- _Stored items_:
- - -

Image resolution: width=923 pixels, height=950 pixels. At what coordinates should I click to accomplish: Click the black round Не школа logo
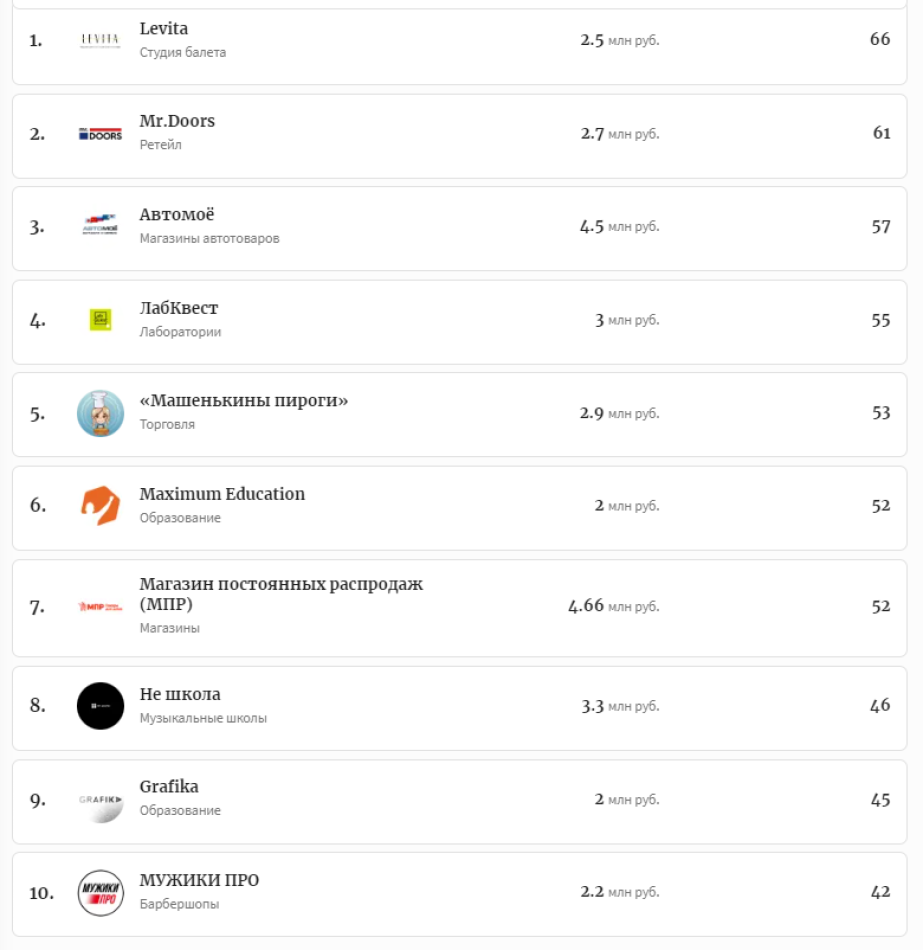coord(100,706)
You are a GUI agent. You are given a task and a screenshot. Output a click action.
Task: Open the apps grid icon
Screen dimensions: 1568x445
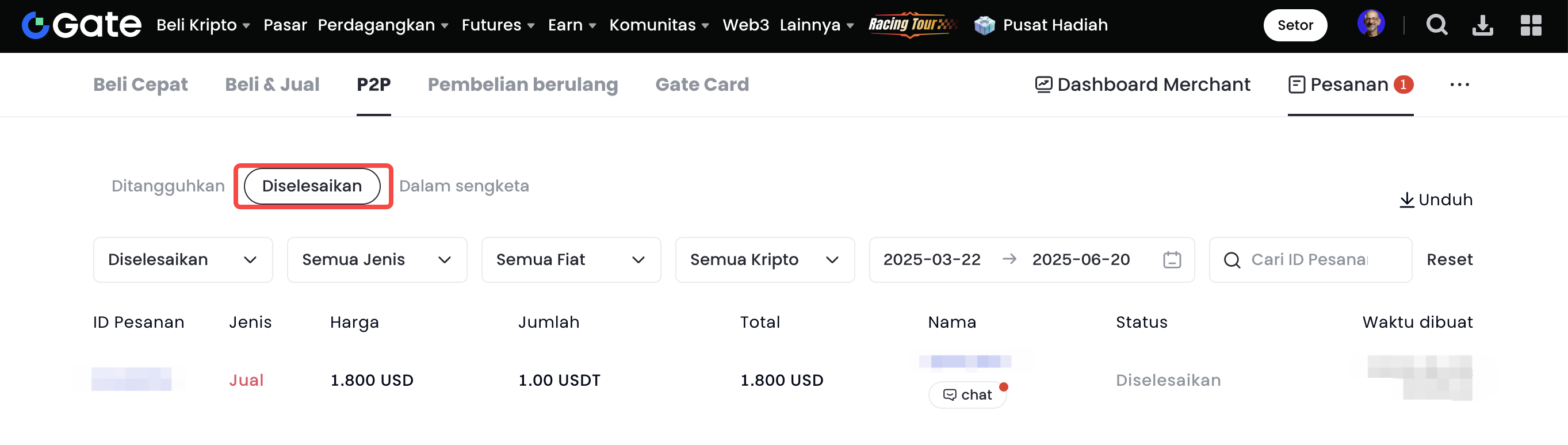point(1530,25)
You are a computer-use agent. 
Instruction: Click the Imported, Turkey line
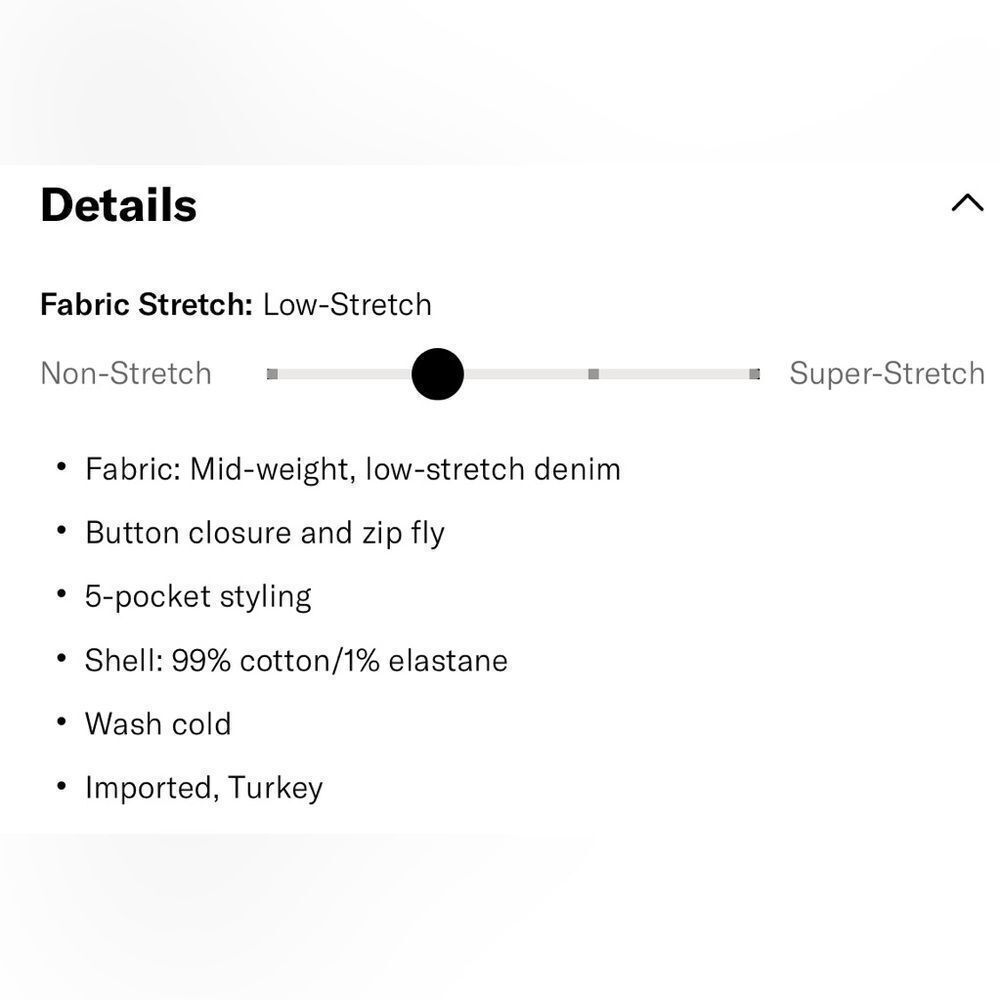click(204, 787)
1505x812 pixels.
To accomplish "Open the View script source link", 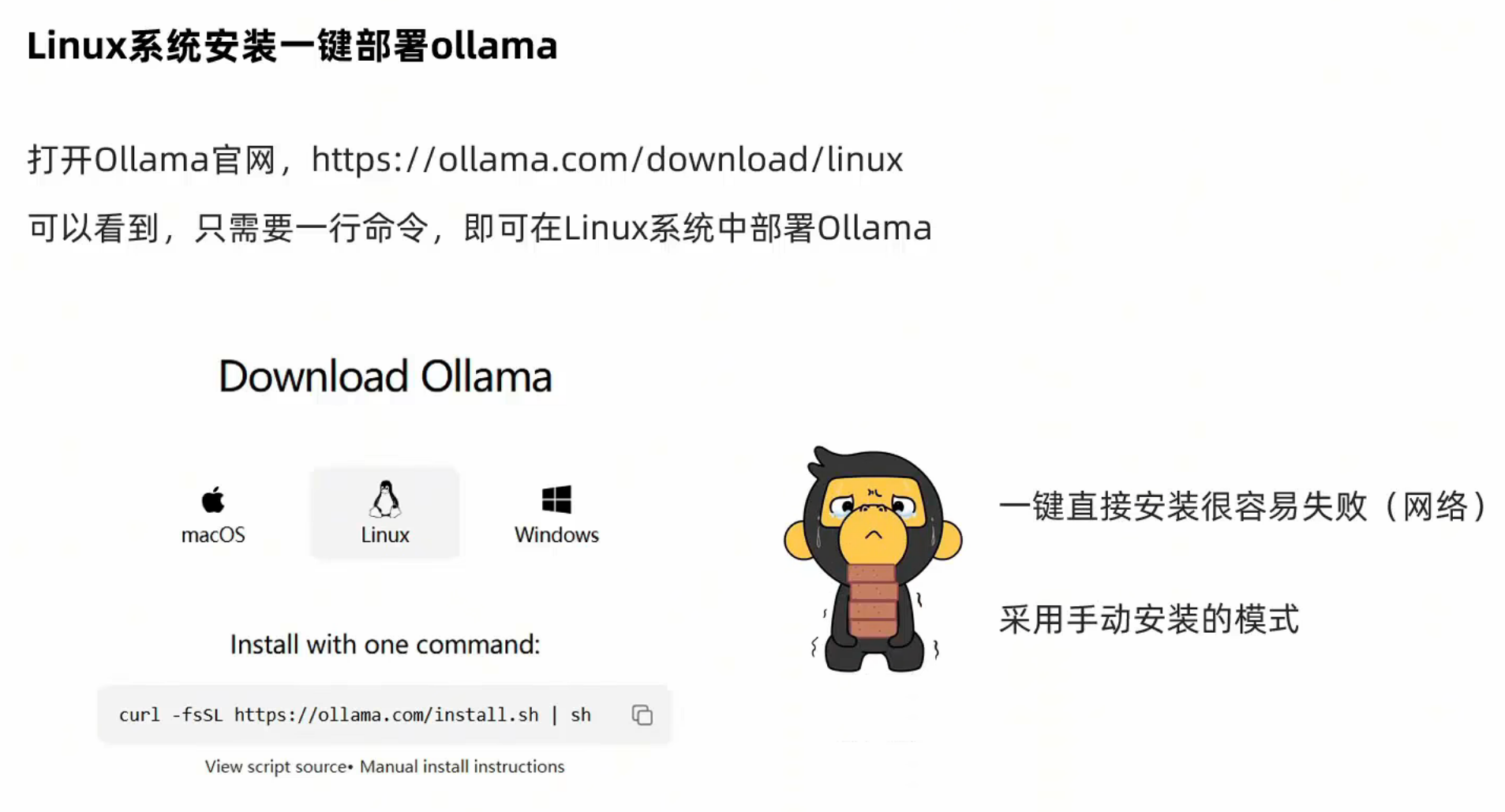I will (276, 766).
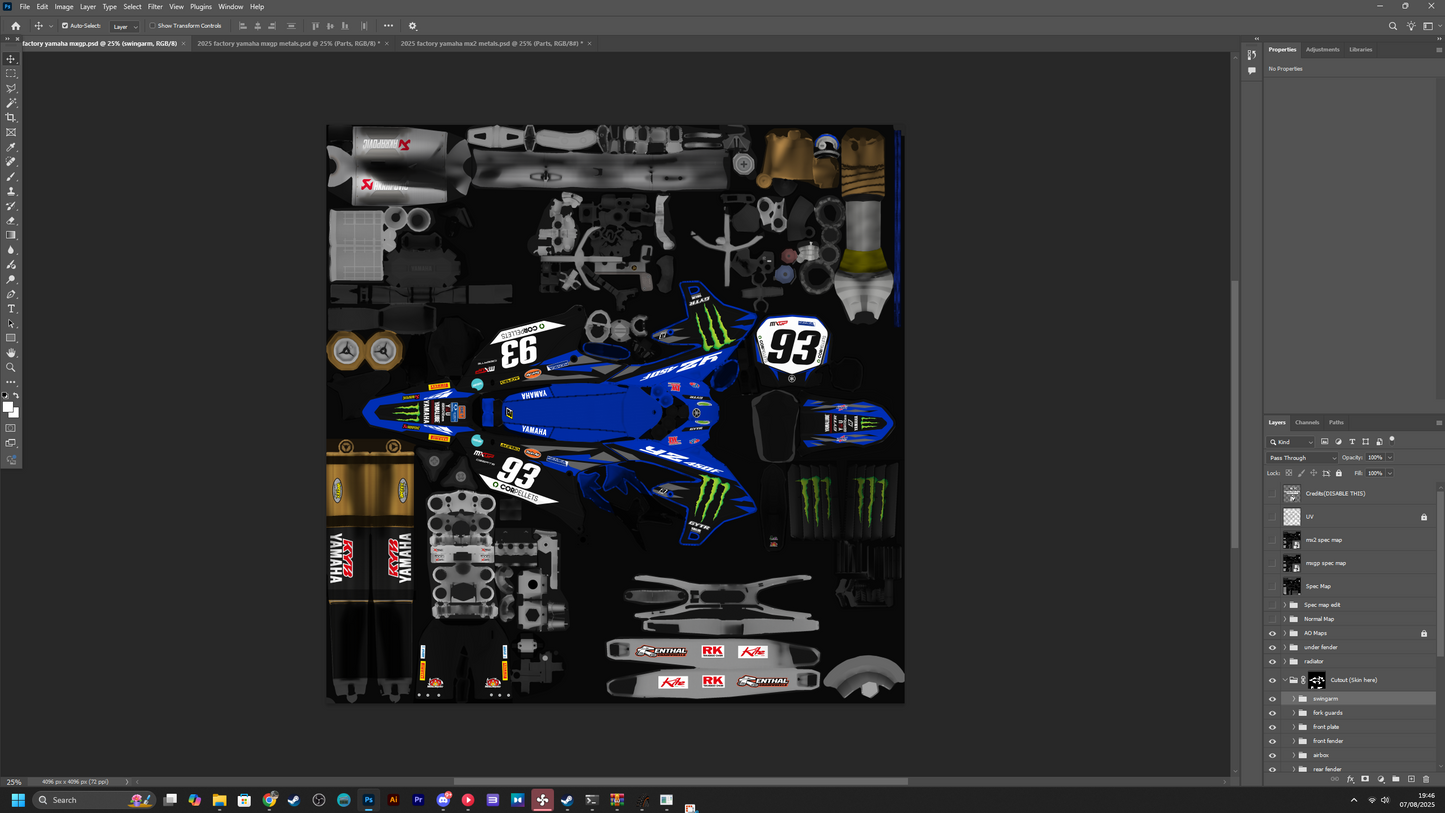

- - -

- _YOUR GOAL_:
Number of lines above holding "agent"? Give that number alone.

- _TASK OUTPUT_:
2